• DATA TO EXAMINE:
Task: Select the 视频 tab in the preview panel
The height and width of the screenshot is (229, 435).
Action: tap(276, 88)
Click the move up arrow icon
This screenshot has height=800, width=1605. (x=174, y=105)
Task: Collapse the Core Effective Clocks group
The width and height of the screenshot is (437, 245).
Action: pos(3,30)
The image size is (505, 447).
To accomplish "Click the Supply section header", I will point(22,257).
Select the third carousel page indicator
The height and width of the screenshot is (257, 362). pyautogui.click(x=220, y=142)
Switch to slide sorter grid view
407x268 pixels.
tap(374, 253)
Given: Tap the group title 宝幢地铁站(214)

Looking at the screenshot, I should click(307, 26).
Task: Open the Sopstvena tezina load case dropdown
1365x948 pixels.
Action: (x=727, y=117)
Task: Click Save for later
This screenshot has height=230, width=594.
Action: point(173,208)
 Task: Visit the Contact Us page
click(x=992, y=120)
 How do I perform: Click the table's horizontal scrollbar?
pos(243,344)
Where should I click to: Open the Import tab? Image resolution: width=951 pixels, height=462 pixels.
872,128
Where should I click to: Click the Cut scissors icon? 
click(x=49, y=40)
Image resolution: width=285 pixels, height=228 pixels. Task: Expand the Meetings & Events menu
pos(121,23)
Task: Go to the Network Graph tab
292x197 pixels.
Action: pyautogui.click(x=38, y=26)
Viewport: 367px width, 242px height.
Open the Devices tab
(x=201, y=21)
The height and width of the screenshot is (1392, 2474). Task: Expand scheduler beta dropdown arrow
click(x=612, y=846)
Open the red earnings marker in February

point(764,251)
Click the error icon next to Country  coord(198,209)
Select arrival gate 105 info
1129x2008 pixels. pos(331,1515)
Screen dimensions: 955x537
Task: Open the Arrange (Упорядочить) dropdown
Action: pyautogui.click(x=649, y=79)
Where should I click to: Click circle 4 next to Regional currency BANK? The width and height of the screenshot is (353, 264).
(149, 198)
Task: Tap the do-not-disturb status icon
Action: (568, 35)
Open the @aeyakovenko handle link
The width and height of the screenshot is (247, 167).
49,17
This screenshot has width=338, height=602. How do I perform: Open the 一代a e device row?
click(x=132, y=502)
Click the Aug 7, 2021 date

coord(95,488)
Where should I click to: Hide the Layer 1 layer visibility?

• TASK TO COMPLETE:
After reading the lines above, reproduce them all exactly.

• TASK OUTPUT:
Task: Select the 视频 tab in the preview panel
The height and width of the screenshot is (229, 435).
Action: tap(276, 88)
Click the move up arrow icon
This screenshot has height=800, width=1605. (x=174, y=105)
Task: Collapse the Core Effective Clocks group
The width and height of the screenshot is (437, 245).
Action: pos(3,30)
The image size is (505, 447).
To accomplish "Click the Supply section header", I will point(22,257).
Select the third carousel page indicator
The height and width of the screenshot is (257, 362). pyautogui.click(x=220, y=142)
Switch to slide sorter grid view
407x268 pixels.
tap(374, 253)
Given: Tap the group title 宝幢地铁站(214)

Looking at the screenshot, I should click(307, 26).
Task: Open the Sopstvena tezina load case dropdown
1365x948 pixels.
Action: (x=727, y=117)
Task: Click Save for later
This screenshot has height=230, width=594.
Action: point(173,208)
 Task: Visit the Contact Us page
click(x=992, y=120)
 How do I perform: Click the table's horizontal scrollbar?
pos(243,344)
Where should I click to: Open the Import tab? Image resolution: width=951 pixels, height=462 pixels.
872,128
Where should I click to: Click the Cut scissors icon? 
click(x=49, y=40)
Image resolution: width=285 pixels, height=228 pixels. Task: Expand the Meetings & Events menu
pos(121,23)
Task: Go to the Network Graph tab
292x197 pixels.
Action: pyautogui.click(x=38, y=26)
Viewport: 367px width, 242px height.
Open the Devices tab
(x=201, y=21)
The height and width of the screenshot is (1392, 2474). Task: Expand scheduler beta dropdown arrow
click(x=612, y=846)
Open the red earnings marker in February

point(764,251)
Click the error icon next to Country  coord(198,209)
Select arrival gate 105 info
1129x2008 pixels. pos(331,1515)
Screen dimensions: 955x537
Task: Open the Arrange (Упорядочить) dropdown
Action: pyautogui.click(x=649, y=79)
Where should I click to: Click circle 4 next to Regional currency BANK? The width and height of the screenshot is (353, 264).
(149, 198)
Task: Tap the do-not-disturb status icon
Action: (568, 35)
Open the @aeyakovenko handle link
The width and height of the screenshot is (247, 167).
49,17
This screenshot has width=338, height=602. How do I perform: Open the 一代a e device row?
click(x=132, y=502)
Click the Aug 7, 2021 date

coord(95,488)
Where should I click to: Hide the Layer 1 layer visibility?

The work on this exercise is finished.